L’idée n’est pas très encourageante, mais supposons que... les alliés occidentaux de la Seconde Guerre mondiale n’ont pas été dirigés par des hommes de la trempe de Churchill, Roosevelt ou De Gaulle. Admettons que leurs qualités intellectuelles, leur courage de prendre des décisions impopulaires et leur leadership auraient été au niveau des classes dirigeantes de l’Europe et des USA de nos jours. Comme par exemple le président de la Commission européenne José Manuel Barroso ou les chefs des gouvernements européens, en l’an de grâce 2011.
Le résultat aurait été, que Hitler aurait gagné la guerre et conquis une bonne partie de l’Europe et du monde.
Il aurait été ennuyeux, même dans des périodes calmes, de se faire gouverner par une génération de politiciens aussi médiocres qu’aujourd’hui. Disais-je gouverner ? Non, non. Je voulais dire administrer, car ces gens-là ne gouvernent aucunement.

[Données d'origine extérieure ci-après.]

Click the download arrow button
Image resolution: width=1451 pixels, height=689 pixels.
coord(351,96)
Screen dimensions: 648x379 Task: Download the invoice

Mais, malheureusement, ce ne sont pas des temps ordinaires, bien au contraire. Sauf un miracle, les dirigeants européens devront prendre, dans un avenir très proche, des décisions drastiques avec des conséquences dramatiques. Et là il n’est pas question de guerre ou paix (en tout cas j’espère), mais de la prospérité de la population européenne pour les décennies à venir. Car tôt ou tard, les élites de la politique européenne devront choisir entre deux options : transformer l’Union en une entité avec des responsabilités communes et le mettre sous le joug des euro-obligations (Eurobonds) ou laisser des grands états comme l’Italie ou la France à son propre sort et les lois des marchés avec les conséquences qu’on connaît déjà.
Les deux décisions impliquent des risques potentiels en soi. La première transformerait l’Europe en une communauté de dettes avec l’avenir d’une faible croissance et des montagnes d’impôts qui engendreront une inflation élevée ; La seconde mènera à l’effondrement de la zone Euro elle-même, qui n’est pas drôle non-plus. Malgré les aspirations des politiciens, une troisième solution n’est pas en vue car pendant les trois (voir quatre) derniers années ils espéraient voir la désintégration miraculeuse de la crise financière.

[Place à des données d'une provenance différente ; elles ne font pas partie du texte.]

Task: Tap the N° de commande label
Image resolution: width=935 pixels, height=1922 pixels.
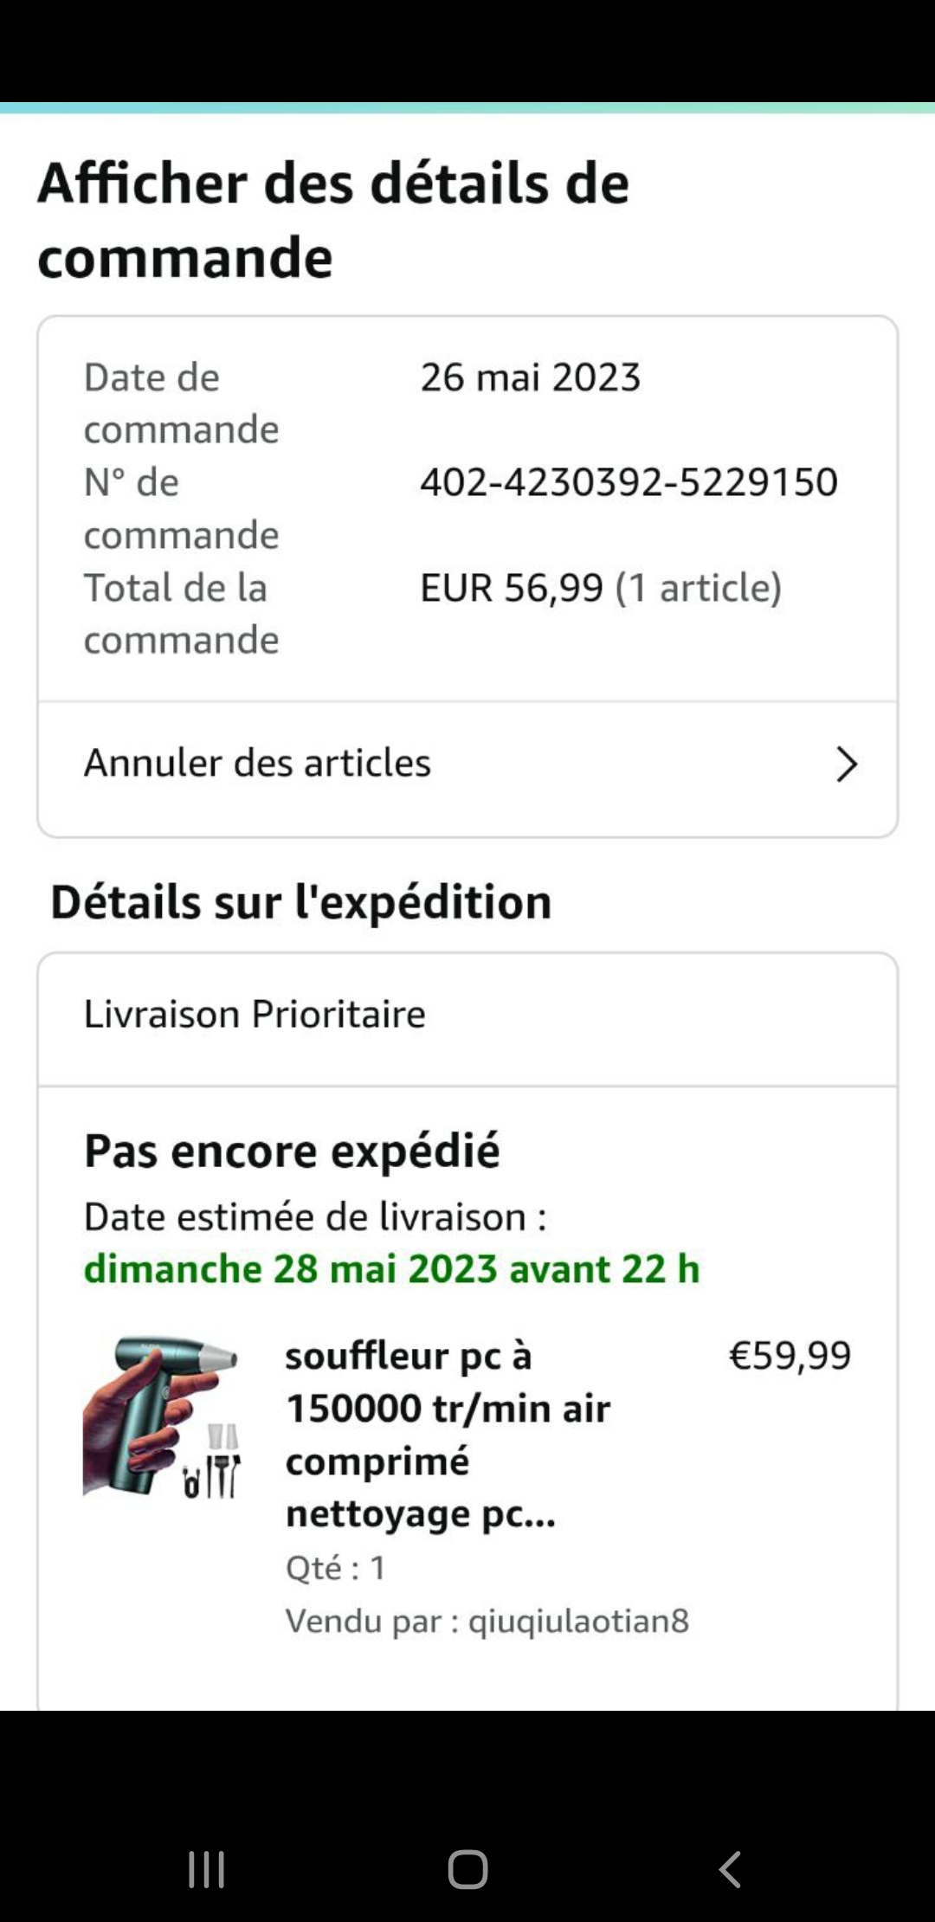Action: pos(181,508)
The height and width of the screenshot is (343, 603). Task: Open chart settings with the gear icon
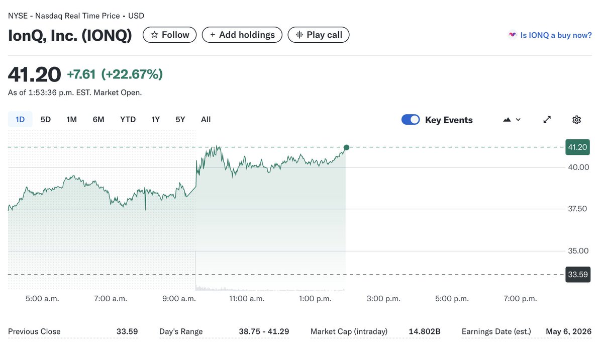click(576, 119)
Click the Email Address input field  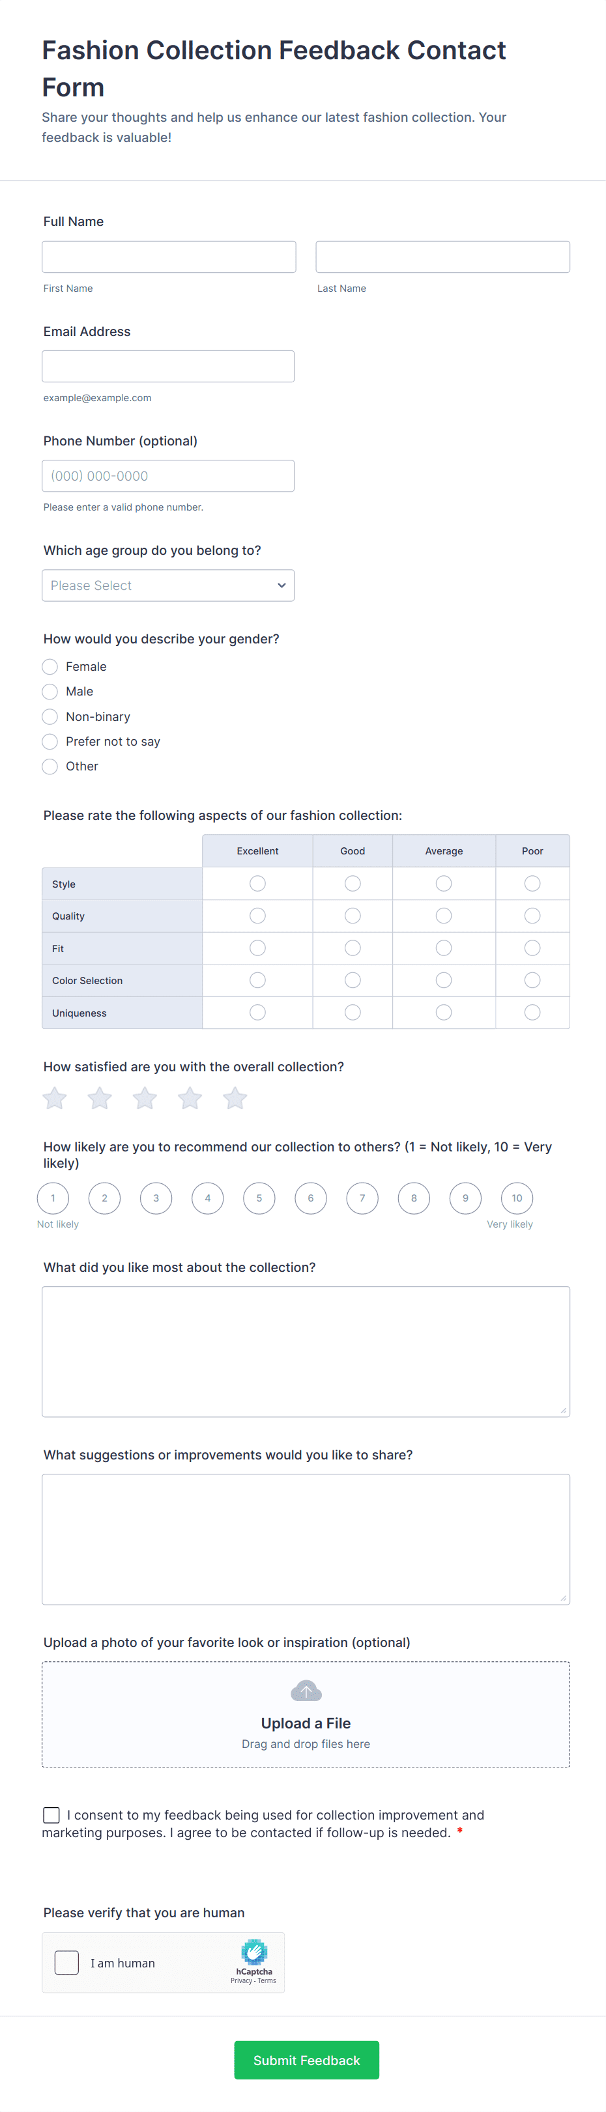(168, 366)
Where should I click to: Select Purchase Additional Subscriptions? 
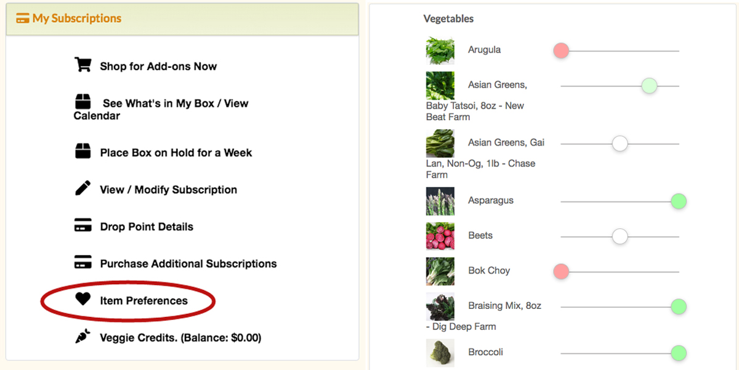click(188, 264)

Pour choisir entre les deux maux aussi lourds qu’inévitables, le périodique britannique “The Economist” a commenté sèchement que ”... la décision est maintenant entre les mains des politiciens semblent d’être dépassés par les événements”.
C’est probablement dans la nature de la démocratie médiatique contemporaine en symbiose avec les médias people, qu’elle génère justement ces types de politiciens médiocres auxquelles nous avons à faire aujourd’hui.
Les médias ne veulent plus informer mais seulement divertir les (é)lecteurs. Les résultats sont des politiciens qui nous divertissent mais qui nous n’informes pas et qui représentent un risque plus accrut dans cette crise financière que tout les hedge funds réunis.